_What you will do_.
Report back every line from the entries below in which the word "Task" occurs.

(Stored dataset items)
□ □ □ □
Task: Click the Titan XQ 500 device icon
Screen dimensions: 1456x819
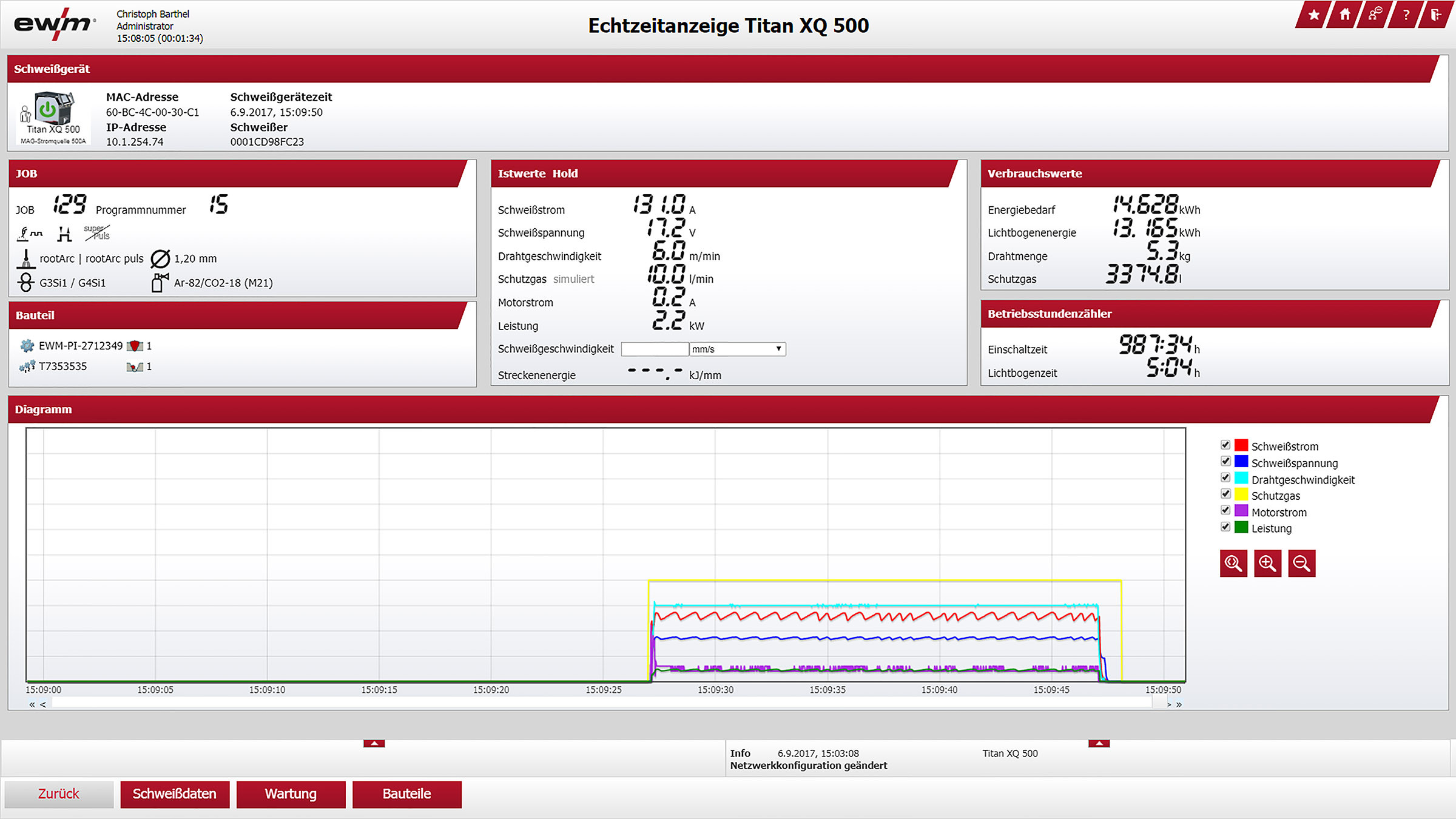Action: (53, 110)
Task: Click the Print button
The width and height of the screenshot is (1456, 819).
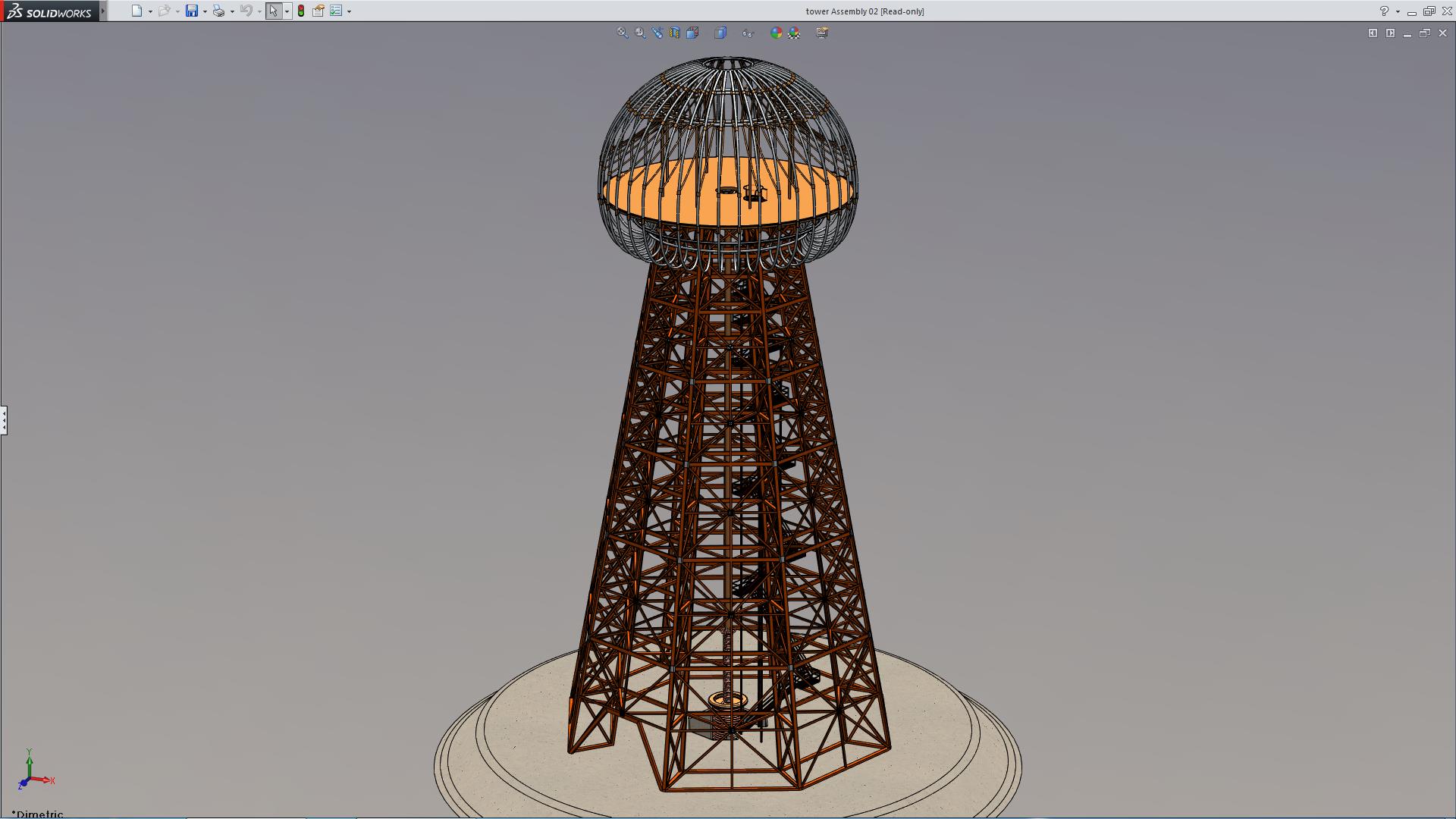Action: click(218, 11)
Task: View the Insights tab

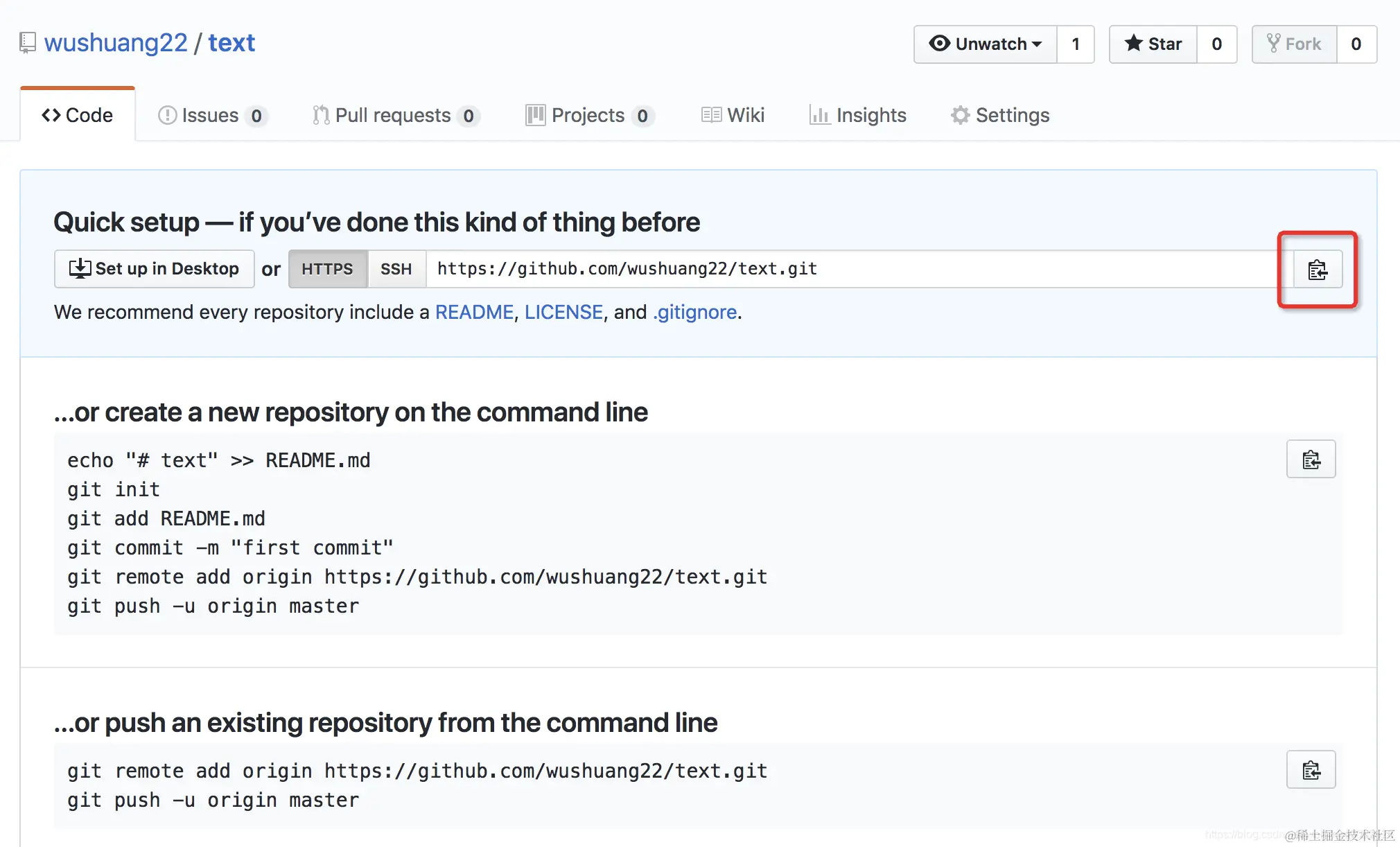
□ □ □ □
_Problem solution_.
Task: Click the Titan XQ 500 device icon
Task: Click the Print button
Task: View the Insights tab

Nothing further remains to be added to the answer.